### TO DO
In the records below, find the line holding "Instruction: Click Suggest a feature" and the line holding "Task: Click the disc drive ISO select icon". Set down both, with every line between them, exactly.

▼

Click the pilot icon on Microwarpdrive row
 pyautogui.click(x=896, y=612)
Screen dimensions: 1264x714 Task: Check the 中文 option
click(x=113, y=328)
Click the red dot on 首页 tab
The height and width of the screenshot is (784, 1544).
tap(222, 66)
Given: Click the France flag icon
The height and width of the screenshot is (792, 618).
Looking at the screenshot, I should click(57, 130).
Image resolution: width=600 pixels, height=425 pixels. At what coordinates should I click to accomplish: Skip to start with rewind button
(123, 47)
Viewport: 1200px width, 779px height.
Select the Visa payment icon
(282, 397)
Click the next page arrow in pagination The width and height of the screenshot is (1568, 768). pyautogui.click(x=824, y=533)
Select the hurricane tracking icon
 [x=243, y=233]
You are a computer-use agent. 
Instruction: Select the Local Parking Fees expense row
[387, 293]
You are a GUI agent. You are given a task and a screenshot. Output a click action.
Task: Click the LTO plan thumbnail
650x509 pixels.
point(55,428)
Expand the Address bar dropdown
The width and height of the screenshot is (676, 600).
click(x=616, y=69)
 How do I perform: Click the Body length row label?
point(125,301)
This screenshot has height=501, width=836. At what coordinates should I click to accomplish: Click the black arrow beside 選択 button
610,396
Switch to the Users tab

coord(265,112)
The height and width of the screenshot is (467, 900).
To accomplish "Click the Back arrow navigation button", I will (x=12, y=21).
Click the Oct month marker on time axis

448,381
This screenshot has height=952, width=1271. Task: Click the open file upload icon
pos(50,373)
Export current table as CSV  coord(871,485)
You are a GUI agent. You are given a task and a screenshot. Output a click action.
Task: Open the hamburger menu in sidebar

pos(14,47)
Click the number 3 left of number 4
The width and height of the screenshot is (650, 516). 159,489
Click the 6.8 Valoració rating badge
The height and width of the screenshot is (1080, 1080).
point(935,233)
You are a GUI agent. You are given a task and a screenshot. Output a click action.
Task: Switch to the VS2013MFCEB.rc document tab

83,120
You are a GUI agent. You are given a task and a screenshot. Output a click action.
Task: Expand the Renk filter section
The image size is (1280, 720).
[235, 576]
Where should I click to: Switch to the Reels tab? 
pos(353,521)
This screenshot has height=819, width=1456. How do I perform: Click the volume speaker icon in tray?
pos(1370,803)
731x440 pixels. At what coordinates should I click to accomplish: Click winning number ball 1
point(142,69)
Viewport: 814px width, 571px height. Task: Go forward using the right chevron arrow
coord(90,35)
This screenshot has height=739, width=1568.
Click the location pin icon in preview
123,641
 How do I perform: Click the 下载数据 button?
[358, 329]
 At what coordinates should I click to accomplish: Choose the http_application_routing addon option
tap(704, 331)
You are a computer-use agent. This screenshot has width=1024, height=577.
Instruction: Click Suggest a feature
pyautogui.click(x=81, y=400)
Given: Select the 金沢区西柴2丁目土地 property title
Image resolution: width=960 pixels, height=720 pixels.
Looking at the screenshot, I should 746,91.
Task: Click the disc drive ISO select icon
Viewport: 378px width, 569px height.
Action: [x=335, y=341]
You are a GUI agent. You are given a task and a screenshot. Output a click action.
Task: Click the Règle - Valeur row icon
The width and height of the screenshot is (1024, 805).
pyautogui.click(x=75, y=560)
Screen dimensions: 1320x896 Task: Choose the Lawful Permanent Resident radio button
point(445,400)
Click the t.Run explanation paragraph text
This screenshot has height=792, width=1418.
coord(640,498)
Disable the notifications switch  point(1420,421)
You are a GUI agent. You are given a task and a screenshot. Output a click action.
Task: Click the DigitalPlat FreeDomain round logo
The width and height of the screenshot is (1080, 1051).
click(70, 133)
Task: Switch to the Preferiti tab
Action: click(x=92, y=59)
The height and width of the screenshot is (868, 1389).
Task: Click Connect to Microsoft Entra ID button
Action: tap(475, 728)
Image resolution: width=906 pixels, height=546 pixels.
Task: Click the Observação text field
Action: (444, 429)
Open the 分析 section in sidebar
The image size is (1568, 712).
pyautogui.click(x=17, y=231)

▲

### YOUR SOLUTION
Instruction: Click Suggest a feature
pyautogui.click(x=81, y=400)
Given: Select the 金沢区西柴2丁目土地 property title
Image resolution: width=960 pixels, height=720 pixels.
Looking at the screenshot, I should 746,91.
Task: Click the disc drive ISO select icon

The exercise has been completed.